**Data listing**
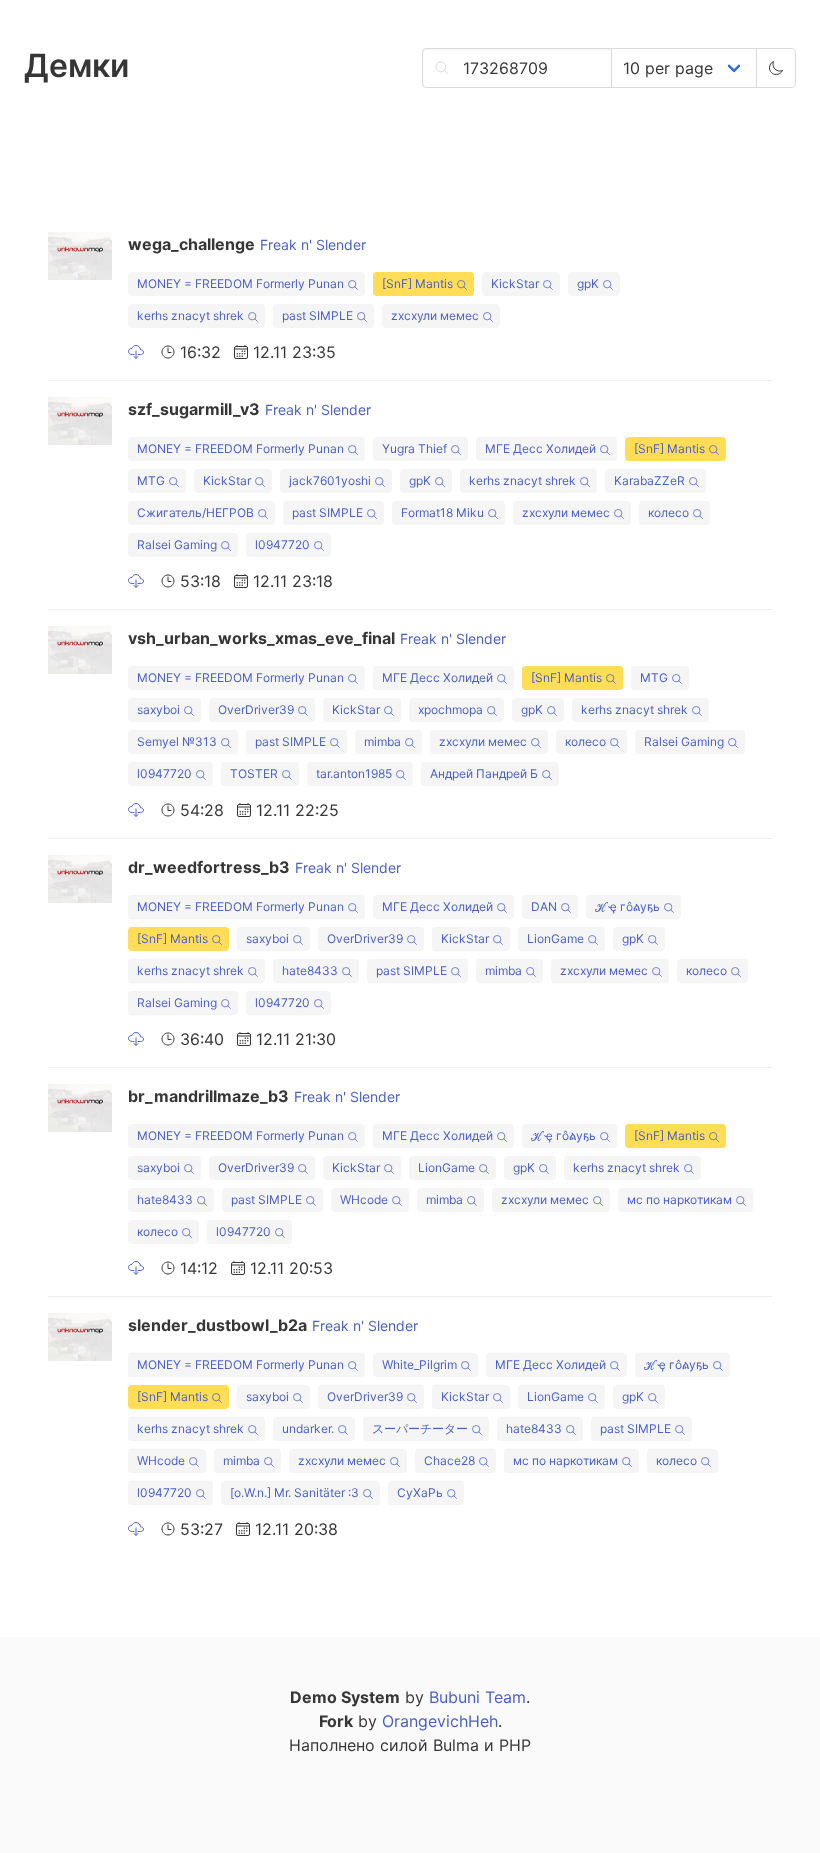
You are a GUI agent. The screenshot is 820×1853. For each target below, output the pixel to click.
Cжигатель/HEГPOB (195, 512)
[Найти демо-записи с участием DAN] (565, 909)
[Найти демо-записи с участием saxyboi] (188, 712)
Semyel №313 (177, 741)
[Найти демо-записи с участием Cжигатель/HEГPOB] (262, 515)
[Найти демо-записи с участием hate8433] (346, 973)
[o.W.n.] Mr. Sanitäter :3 (294, 1492)
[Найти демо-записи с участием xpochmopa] (491, 712)
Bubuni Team (477, 1697)
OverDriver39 (256, 709)
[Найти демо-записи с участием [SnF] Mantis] (461, 286)
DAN (544, 906)
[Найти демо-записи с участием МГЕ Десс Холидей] (604, 451)
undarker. (308, 1428)
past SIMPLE (317, 315)
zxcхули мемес (435, 315)
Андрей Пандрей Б (484, 773)
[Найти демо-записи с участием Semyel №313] (225, 744)
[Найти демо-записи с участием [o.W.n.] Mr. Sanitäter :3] (367, 1495)
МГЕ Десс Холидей (540, 448)
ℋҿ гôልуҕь (627, 906)
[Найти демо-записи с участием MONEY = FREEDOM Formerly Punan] (352, 286)
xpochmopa (450, 709)
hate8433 (310, 970)
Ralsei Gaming (177, 544)
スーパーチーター (420, 1428)
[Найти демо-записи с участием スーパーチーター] (476, 1431)
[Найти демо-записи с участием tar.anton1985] (400, 776)
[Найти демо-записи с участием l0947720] (318, 547)
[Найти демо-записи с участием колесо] (697, 515)
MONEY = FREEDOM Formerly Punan (240, 283)
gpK (588, 283)
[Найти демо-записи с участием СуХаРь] (451, 1495)
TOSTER (254, 773)
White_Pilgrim (419, 1364)
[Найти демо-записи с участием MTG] (173, 483)
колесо (668, 512)
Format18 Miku (442, 512)
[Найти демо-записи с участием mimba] (409, 744)
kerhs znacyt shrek (190, 315)
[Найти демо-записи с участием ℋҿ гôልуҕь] (668, 909)
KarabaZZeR (649, 480)
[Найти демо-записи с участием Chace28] (483, 1463)
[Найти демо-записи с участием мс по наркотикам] (740, 1202)
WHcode (364, 1199)
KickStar (515, 283)
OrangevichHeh (440, 1721)
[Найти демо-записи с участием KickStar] (547, 286)
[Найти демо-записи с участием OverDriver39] (302, 712)
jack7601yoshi (330, 480)
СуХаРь (420, 1492)
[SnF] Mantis (417, 283)
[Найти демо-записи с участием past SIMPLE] (361, 318)
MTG (151, 480)
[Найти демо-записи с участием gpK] (607, 286)
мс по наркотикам (679, 1199)
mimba (382, 741)
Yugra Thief (414, 448)
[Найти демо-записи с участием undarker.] (342, 1431)
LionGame (555, 938)
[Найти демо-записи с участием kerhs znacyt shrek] (252, 318)
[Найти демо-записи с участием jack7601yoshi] (379, 483)
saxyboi (158, 709)
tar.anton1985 (354, 773)
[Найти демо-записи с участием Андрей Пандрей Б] (546, 776)
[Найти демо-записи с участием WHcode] (396, 1202)
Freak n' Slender (313, 244)
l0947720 (282, 544)
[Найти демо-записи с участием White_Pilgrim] (465, 1367)
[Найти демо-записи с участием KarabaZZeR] (693, 483)
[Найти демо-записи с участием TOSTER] (286, 776)
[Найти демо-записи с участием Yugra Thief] (455, 451)
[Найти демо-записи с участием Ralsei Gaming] (225, 547)
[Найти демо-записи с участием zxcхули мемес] (487, 318)
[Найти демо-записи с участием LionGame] (592, 941)
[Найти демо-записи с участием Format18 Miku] (492, 515)
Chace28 (449, 1460)
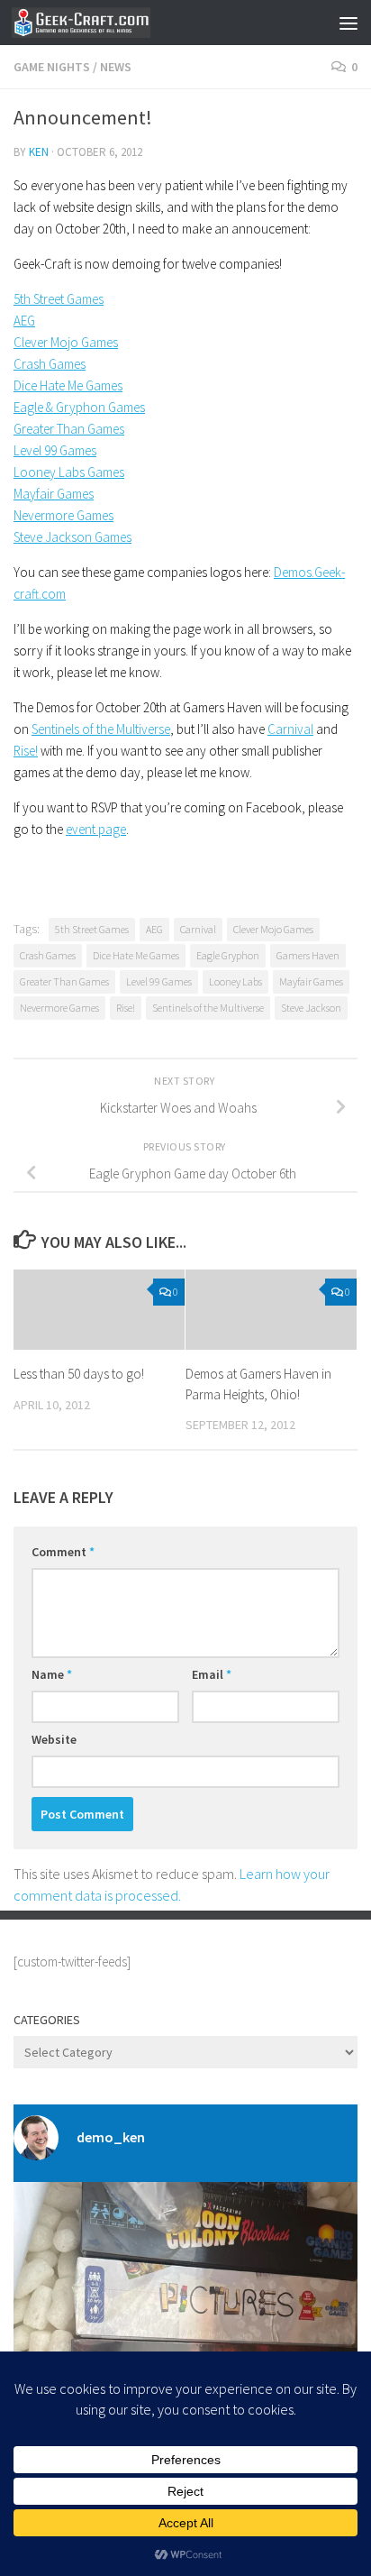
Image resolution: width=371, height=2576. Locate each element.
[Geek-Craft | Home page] (104, 22)
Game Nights (52, 67)
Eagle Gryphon (227, 955)
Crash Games (50, 363)
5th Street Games (59, 298)
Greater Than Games (69, 428)
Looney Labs (235, 981)
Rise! (26, 750)
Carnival (290, 729)
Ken (39, 152)
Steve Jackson (311, 1007)
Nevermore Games (63, 515)
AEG (24, 320)
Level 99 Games (55, 450)
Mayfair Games (54, 493)
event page (96, 829)
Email (211, 1674)
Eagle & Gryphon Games (79, 407)
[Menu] (348, 22)
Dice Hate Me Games (68, 385)
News (115, 67)
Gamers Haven (307, 955)
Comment (63, 1552)
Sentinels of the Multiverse (101, 729)
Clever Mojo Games (66, 342)
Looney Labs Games (69, 472)
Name (52, 1674)
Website (54, 1739)
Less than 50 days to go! (79, 1373)
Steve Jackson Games (72, 536)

**Your goal**
Your copy should match the material above exactly, minus its pictures.

**Response**
You are a GUI agent. The screenshot is 820×1853. For each target below, output the pixel to click.
Cжигатель/HEГPOB (195, 512)
[Найти демо-записи с участием DAN] (565, 909)
[Найти демо-записи с участием saxyboi] (188, 712)
Semyel №313 (177, 741)
[Найти демо-записи с участием Cжигатель/HEГPOB] (262, 515)
[Найти демо-записи с участием hate8433] (346, 973)
[o.W.n.] Mr. Sanitäter :3 (294, 1492)
[Найти демо-записи с участием xpochmopa] (491, 712)
Bubuni Team (477, 1697)
OverDriver39 (256, 709)
[Найти демо-записи с участием [SnF] Mantis] (461, 286)
DAN (544, 906)
[Найти демо-записи с участием МГЕ Десс Холидей] (604, 451)
undarker. (308, 1428)
past SIMPLE (317, 315)
zxcхули мемес (435, 315)
Андрей Пандрей Б (484, 773)
[Найти демо-записи с участием Semyel №313] (225, 744)
[Найти демо-записи с участием [o.W.n.] Mr. Sanitäter :3] (367, 1495)
МГЕ Десс Холидей (540, 448)
ℋҿ гôልуҕь (627, 906)
[Найти демо-записи с участием MONEY = FREEDOM Formerly Punan] (352, 286)
xpochmopa (450, 709)
hate8433 (310, 970)
Ralsei Gaming (177, 544)
スーパーチーター (420, 1428)
[Найти демо-записи с участием スーパーチーター] (476, 1431)
[Найти демо-записи с участием tar.anton1985] (400, 776)
[Найти демо-записи с участием l0947720] (318, 547)
[Найти демо-записи с участием колесо] (697, 515)
MONEY = FREEDOM Formerly Punan (240, 283)
gpK (588, 283)
[Найти демо-записи с участием СуХаРь] (451, 1495)
TOSTER (254, 773)
White_Pilgrim (419, 1364)
[Найти демо-записи с участием MTG] (173, 483)
колесо (668, 512)
Format18 Miku (442, 512)
[Найти демо-записи с участием mimba] (409, 744)
kerhs znacyt shrek (190, 315)
[Найти демо-записи с участием ℋҿ гôልуҕь] (668, 909)
KarabaZZeR (649, 480)
[Найти демо-записи с участием Chace28] (483, 1463)
[Найти демо-записи с участием мс по наркотикам] (740, 1202)
WHcode (364, 1199)
KickStar (515, 283)
OrangevichHeh (440, 1721)
[Найти демо-записи с участием KickStar] (547, 286)
[Найти демо-записи с участием OverDriver39] (302, 712)
jack7601yoshi (330, 480)
СуХаРь (420, 1492)
[SnF] Mantis (417, 283)
[Найти демо-записи с участием past SIMPLE] (361, 318)
MTG (151, 480)
[Найти демо-записи с участием gpK] (607, 286)
мс по наркотикам (679, 1199)
mimba (382, 741)
Yugra Thief (414, 448)
[Найти демо-записи с участием undarker.] (342, 1431)
LionGame (555, 938)
[Найти демо-записи с участием kerhs znacyt shrek] (252, 318)
[Найти демо-записи с участием jack7601yoshi] (379, 483)
saxyboi (158, 709)
tar.anton1985 (354, 773)
[Найти демо-записи с участием Андрей Пандрей Б] (546, 776)
[Найти демо-записи с участием WHcode] (396, 1202)
Freak n' Slender (313, 244)
l0947720 (282, 544)
[Найти демо-записи с участием White_Pilgrim] (465, 1367)
[Найти демо-записи с участием KarabaZZeR] (693, 483)
[Найти демо-записи с участием TOSTER] (286, 776)
[Найти демо-записи с участием Yugra Thief] (455, 451)
[Найти демо-записи с участием Ralsei Gaming] (225, 547)
[Найти демо-записи с участием zxcхули мемес] (487, 318)
[Найти демо-записи с участием LionGame] (592, 941)
[Найти демо-записи с участием Format18 Miku] (492, 515)
Chace28 (449, 1460)
Image resolution: width=371, height=2576. Locate each element.
[Geek-Craft | Home page] (104, 22)
Game Nights (52, 67)
Eagle Gryphon (227, 955)
Crash Games (50, 363)
5th Street Games (59, 298)
Greater Than Games (69, 428)
Looney Labs (235, 981)
Rise! (26, 750)
Carnival (290, 729)
Ken (39, 152)
Steve Jackson (311, 1007)
Nevermore Games (63, 515)
AEG (24, 320)
Level 99 Games (55, 450)
Mayfair Games (54, 493)
event page (96, 829)
Email (211, 1674)
Eagle & Gryphon Games (79, 407)
[Menu] (348, 22)
Dice Hate Me Games (68, 385)
News (115, 67)
Gamers Haven (307, 955)
Comment (63, 1552)
Sentinels of the Multiverse (101, 729)
Clever Mojo Games (66, 342)
Looney Labs Games (69, 472)
Name (52, 1674)
Website (54, 1739)
Less than 50 days to go! (79, 1373)
Steve Jackson Games (72, 536)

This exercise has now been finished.